Practical Neural Machine Translation

Tutorial: Practical Neural Machine Translation
Presenters: Rico Sennrich and Barry Haddow


Neural Machine Translation (NMT) has achieved new breakthroughs in machine translation in recent years. It has dominated recent shared translation tasks in machine translation research, and is also being quickly adopted in industry. The technical differences between NMT and the previously dominant phrase-based statistical approach require that practictioners learn new best practices for building MT systems, ranging from different hardware requirements, new techniques for handling rare words and monolingual data, to new opportunities in continued learning and domain adaptation.

This tutorial is aimed at researchers and users of machine translation interested in working with NMT. The tutorial will cover a basic theoretical introduction to NMT, discuss the components of state-of-the-art systems, and provide practical advice for building NMT systems.

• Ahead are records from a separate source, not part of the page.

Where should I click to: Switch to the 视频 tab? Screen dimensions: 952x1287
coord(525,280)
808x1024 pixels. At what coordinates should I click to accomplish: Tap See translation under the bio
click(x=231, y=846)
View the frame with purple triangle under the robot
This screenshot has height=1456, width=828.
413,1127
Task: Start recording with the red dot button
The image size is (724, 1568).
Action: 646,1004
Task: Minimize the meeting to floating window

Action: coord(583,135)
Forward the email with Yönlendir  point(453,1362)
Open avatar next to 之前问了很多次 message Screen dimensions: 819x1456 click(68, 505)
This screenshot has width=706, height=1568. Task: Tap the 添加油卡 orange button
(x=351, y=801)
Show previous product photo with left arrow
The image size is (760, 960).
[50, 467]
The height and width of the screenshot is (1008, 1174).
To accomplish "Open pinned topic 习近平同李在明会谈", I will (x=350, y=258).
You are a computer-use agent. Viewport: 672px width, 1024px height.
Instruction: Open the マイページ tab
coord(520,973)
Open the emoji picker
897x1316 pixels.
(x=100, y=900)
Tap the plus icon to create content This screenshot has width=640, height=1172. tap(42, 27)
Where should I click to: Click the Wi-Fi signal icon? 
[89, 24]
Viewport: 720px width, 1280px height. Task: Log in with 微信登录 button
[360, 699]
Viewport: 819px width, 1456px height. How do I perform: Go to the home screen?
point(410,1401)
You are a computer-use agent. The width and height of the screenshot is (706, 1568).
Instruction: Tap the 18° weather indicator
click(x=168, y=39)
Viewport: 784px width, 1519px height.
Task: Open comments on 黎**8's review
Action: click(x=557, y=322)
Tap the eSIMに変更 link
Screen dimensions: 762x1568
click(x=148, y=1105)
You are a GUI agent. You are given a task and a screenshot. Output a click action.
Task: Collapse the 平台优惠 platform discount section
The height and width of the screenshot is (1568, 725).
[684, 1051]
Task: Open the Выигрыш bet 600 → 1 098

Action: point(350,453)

Part 1: An Introduction to Neural Machine Translation
In the first part, we will give a basic introduction to neural MT, discussing how the translation problem can be modelled via a neural network, introducing RNN language models, the attentional encoder-decoder architecture for NMT, and describe inference with greedy search and beam search.

Part 2: The State-of-the-Art in Neural Machine Translation
In the second part, we will describe the journey from a baseline attentional encoder-decoder with attention to our winning systems at WMT16, including techniques such as subword models, training with monolingual data, and bidirectional decoding. We will also provide an overview of recent analyses of NMT, highlighting its strengths and weaknesses.

Part 3: Practical Advice and Open Problems
The third part will cover practical advice for building NMT systems. We will discuss aspects such as training and decoding speed on different hardware and software, ensembling strategies, continued learning and domain adaptation, and advanced features such as Minimum Risk Training or factored models. We will also discuss recent research and open problems in NMT.

About the Speakers

Rico Sennrich ( is a research associate at the Institute for Language, Cognition and Computation, University of Edinburgh. He received his PhD in Computational Linguistics from the University of Zurich in 2013, and has since worked at the University of Edinburgh. His recent research has focused on modelling linguistically challenging phenomena in machine translation, including grammaticality, productive morphology, domain effects, and pragmatic aspects. His work on syntax-based and neural machine translation has resulted in top-ranked submissions to the annual WMT shared translation task in three consecutive years.

Barry Haddow ( is a senior researcher, also at the Institute for Language, Cognition and Computation, University of Edinburgh, where he has worked since 2005. His research in machine translation has covered discriminative training, domain adaptation and evaluation, and most recently neural MT. He is the lead organiser of the Conference (formerly Workshop) in Machine Translation, and its associated shared tasks.